Contactada pelo HM, Zélia Mieiro, vice-presidente da Escola Portuguesa de Macau (EPM), confirmou que a instituição de ensino recebeu estagiários vindos da pós-graduação, mas garantiu que estavam preparados para dar aulas na sua área e não em áreas totalmente diferentes.

“Os nossos professores são todos da área em que estão a leccionar. Mesmo no primeiro ciclo são todos professores formados em ensino do primeiro ciclo, e têm estágio feito em Portugal ou na Universidade Aberta. Penso que uma formação universitária na área em que se vai leccionar é indispensável.”

Garantindo que a DSEJ é “muito exigente” na hora de avaliar os currículos dos professores, Zélia Mieiro acredita que a criação desta pós-graduação se deve à necessidade de implementação de estágios, e não tanto pela falta de recursos humanos nas escolas. “Não havia estágios pedagógicos em Macau e quiseram obrigar a que as pessoas tivessem um estágio para os professores poderem leccionar, e isso terá que ver com as escolas chinesas. As pessoas estavam a dar aulas sem ter estágio. Penso que quiseram colmatar isso, para haver uma maior formação na área pedagógica e didáctica”, concluiu.

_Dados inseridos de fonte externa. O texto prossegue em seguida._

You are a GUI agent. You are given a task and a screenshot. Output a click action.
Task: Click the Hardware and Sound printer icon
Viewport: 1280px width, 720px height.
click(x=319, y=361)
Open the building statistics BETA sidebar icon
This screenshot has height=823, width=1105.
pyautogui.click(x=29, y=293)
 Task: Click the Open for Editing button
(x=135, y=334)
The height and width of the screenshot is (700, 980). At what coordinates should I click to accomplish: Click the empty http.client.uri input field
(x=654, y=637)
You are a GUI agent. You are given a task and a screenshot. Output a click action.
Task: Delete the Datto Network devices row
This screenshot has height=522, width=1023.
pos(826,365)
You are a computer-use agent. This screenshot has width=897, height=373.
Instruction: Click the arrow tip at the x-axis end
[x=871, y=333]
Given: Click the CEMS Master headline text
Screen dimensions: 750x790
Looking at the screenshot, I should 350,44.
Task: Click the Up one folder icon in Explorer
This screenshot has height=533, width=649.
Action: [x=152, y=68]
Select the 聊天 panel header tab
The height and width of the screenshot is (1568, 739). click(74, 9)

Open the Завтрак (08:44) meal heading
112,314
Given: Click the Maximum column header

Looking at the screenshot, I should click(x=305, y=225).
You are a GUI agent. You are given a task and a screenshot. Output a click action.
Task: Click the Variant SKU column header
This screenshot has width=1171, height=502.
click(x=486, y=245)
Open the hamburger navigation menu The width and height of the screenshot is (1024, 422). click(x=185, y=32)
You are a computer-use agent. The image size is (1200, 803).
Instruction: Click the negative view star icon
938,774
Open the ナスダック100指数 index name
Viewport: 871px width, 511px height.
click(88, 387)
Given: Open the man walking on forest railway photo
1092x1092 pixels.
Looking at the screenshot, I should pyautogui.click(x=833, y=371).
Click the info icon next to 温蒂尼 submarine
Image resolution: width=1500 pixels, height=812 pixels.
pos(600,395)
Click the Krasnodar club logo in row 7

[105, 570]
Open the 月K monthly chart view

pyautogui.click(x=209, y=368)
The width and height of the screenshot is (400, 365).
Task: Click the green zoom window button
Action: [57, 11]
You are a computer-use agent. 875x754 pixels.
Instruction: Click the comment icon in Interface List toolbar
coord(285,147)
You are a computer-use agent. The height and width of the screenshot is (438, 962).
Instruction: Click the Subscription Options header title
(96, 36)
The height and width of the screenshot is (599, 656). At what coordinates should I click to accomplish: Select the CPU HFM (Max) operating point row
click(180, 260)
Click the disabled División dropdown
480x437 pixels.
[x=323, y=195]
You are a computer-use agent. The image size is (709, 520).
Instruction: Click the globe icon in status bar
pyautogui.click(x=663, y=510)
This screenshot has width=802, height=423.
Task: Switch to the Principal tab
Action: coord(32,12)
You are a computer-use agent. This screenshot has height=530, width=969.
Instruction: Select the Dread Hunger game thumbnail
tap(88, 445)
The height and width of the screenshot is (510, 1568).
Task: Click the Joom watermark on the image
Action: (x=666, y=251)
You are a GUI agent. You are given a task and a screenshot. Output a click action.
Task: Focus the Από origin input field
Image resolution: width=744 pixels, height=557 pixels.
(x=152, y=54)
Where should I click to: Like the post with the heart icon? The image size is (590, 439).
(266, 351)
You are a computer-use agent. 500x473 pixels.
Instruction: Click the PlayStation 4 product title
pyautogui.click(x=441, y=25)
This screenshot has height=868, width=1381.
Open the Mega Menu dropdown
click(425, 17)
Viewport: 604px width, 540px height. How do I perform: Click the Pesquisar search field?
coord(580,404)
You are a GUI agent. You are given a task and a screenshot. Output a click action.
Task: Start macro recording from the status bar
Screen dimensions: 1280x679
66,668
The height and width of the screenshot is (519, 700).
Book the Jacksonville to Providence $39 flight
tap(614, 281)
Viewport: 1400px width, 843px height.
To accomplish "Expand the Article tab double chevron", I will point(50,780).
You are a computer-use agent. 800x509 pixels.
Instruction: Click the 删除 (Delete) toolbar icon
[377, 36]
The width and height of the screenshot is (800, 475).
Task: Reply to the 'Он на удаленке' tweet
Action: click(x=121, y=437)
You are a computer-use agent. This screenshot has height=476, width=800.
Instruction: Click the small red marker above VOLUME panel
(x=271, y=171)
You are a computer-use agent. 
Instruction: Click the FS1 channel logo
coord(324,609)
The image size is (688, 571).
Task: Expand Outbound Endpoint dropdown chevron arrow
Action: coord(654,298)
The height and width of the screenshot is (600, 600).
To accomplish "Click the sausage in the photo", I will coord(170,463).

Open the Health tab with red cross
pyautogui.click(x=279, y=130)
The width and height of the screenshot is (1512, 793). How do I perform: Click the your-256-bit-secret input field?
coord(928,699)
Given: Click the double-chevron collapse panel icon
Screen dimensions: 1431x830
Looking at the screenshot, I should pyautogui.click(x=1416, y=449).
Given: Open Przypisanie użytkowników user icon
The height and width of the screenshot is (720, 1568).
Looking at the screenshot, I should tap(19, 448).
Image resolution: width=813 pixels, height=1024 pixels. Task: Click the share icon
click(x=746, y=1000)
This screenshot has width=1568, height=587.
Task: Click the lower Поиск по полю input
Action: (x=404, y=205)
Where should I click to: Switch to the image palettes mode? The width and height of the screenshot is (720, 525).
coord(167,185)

DSEJ garante verificação das qualificações

Em resposta ao HM, a DSEJ garantiu que aqueles que não têm formação na área da educação podem fazer a referida pós-graduação e verem posteriormente as suas competências analisadas. “Segundo o quando geral do pessoal docente das escolas particulares do ensino não superior, os professores do ensino infantil, primário e secundário só podem dar aulas com qualificação. Pessoas não qualificadas podem optar por tirar o curso de pós-graduação relativo e a DSEJ vai verificar a qualidade da sua qualificação segundo a lei.” Para além disso, “quer os locais ou não locais, quando cumprem as exigências de candidatura, podem candidatar-se ao emprego. Os ensinos primário e infantil precisam de um diploma de especialização e uma formação qualificada, mas as escolas primárias precisam do diploma de licenciatura para que se possam cumprir as exigências de emprego”, referiu ainda a DSEJ em resposta por escrito.